— Material provided —
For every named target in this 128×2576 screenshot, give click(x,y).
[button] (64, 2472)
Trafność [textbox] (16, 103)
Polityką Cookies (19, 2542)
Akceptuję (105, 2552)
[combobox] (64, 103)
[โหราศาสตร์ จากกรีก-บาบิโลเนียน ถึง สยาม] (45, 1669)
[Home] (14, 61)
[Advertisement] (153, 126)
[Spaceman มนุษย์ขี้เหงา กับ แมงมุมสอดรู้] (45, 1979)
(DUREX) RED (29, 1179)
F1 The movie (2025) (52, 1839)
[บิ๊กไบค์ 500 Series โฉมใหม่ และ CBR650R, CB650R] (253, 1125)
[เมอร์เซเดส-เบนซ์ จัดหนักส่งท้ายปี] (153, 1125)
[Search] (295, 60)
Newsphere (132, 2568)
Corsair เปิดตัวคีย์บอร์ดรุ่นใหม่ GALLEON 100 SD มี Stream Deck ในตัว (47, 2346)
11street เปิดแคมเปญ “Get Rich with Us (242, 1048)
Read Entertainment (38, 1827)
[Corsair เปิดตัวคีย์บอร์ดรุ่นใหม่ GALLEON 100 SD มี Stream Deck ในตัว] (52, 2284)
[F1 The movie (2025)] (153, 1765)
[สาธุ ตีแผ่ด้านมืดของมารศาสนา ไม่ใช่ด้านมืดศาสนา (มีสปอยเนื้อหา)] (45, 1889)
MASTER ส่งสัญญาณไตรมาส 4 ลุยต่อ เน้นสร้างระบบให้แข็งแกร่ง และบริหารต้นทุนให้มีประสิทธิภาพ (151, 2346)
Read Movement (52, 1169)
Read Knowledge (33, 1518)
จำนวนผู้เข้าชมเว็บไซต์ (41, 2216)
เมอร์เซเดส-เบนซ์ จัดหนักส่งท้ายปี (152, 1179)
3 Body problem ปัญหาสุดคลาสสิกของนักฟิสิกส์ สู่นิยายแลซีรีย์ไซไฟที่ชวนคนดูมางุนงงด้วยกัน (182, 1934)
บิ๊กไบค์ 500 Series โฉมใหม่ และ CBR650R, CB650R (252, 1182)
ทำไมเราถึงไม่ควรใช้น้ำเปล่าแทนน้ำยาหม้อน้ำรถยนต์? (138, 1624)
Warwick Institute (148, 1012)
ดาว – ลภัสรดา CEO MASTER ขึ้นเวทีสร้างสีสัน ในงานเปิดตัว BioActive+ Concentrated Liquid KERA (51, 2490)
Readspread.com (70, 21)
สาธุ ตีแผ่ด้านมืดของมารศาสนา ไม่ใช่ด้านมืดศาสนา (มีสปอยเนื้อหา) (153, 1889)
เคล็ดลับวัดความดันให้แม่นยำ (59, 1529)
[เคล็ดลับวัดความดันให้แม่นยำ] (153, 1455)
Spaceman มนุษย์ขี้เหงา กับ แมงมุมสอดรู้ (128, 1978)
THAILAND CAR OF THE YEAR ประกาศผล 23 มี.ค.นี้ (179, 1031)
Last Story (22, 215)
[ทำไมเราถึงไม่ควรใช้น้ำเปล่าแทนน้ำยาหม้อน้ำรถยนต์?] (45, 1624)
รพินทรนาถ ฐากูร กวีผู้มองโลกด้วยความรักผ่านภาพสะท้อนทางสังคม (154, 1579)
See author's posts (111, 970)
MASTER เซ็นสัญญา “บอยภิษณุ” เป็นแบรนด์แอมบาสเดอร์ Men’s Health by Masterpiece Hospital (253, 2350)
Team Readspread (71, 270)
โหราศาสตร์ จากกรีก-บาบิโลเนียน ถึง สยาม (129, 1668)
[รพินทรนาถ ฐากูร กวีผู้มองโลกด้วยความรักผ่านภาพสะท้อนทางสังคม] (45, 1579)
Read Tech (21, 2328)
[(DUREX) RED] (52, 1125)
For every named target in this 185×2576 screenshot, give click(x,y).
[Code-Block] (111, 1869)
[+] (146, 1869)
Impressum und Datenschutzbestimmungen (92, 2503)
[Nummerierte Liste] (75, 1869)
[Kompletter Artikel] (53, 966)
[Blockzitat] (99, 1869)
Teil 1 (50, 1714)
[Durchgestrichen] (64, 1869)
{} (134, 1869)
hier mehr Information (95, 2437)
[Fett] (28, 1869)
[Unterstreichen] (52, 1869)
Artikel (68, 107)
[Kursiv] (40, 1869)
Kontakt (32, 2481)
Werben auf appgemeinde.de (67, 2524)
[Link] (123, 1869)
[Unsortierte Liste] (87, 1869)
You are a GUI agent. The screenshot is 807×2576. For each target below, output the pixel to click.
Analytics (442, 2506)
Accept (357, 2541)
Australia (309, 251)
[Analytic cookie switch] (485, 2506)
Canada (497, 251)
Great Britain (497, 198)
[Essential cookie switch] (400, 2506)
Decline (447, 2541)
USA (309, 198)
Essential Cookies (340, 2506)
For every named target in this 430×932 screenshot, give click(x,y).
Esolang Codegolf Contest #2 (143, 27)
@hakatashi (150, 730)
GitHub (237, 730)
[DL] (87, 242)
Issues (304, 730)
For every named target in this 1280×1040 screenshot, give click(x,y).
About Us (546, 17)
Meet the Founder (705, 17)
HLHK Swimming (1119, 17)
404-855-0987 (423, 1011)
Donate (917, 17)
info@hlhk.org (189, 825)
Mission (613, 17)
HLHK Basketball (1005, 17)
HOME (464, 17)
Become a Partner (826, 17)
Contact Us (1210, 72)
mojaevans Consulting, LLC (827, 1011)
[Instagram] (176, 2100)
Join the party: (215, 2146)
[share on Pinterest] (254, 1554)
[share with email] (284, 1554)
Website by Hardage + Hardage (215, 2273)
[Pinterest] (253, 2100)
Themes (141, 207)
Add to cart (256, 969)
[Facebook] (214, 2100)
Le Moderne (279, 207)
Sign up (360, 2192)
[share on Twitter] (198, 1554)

— Directions —
Write out, word for word, all lines from the line that holds "HLHK Swimming (1119, 17)" through the last line of the listing, with both end lines kept.

— Output below —
HLHK Swimming (1119, 17)
404-855-0987 (423, 1011)
Donate (917, 17)
info@hlhk.org (189, 825)
Mission (613, 17)
HLHK Basketball (1005, 17)
HOME (464, 17)
Become a Partner (826, 17)
Contact Us (1210, 72)
mojaevans Consulting, LLC (827, 1011)
[Instagram] (176, 2100)
Join the party: (215, 2146)
[share on Pinterest] (254, 1554)
[share with email] (284, 1554)
Website by Hardage + Hardage (215, 2273)
[Pinterest] (253, 2100)
Themes (141, 207)
Add to cart (256, 969)
[Facebook] (214, 2100)
Le Moderne (279, 207)
Sign up (360, 2192)
[share on Twitter] (198, 1554)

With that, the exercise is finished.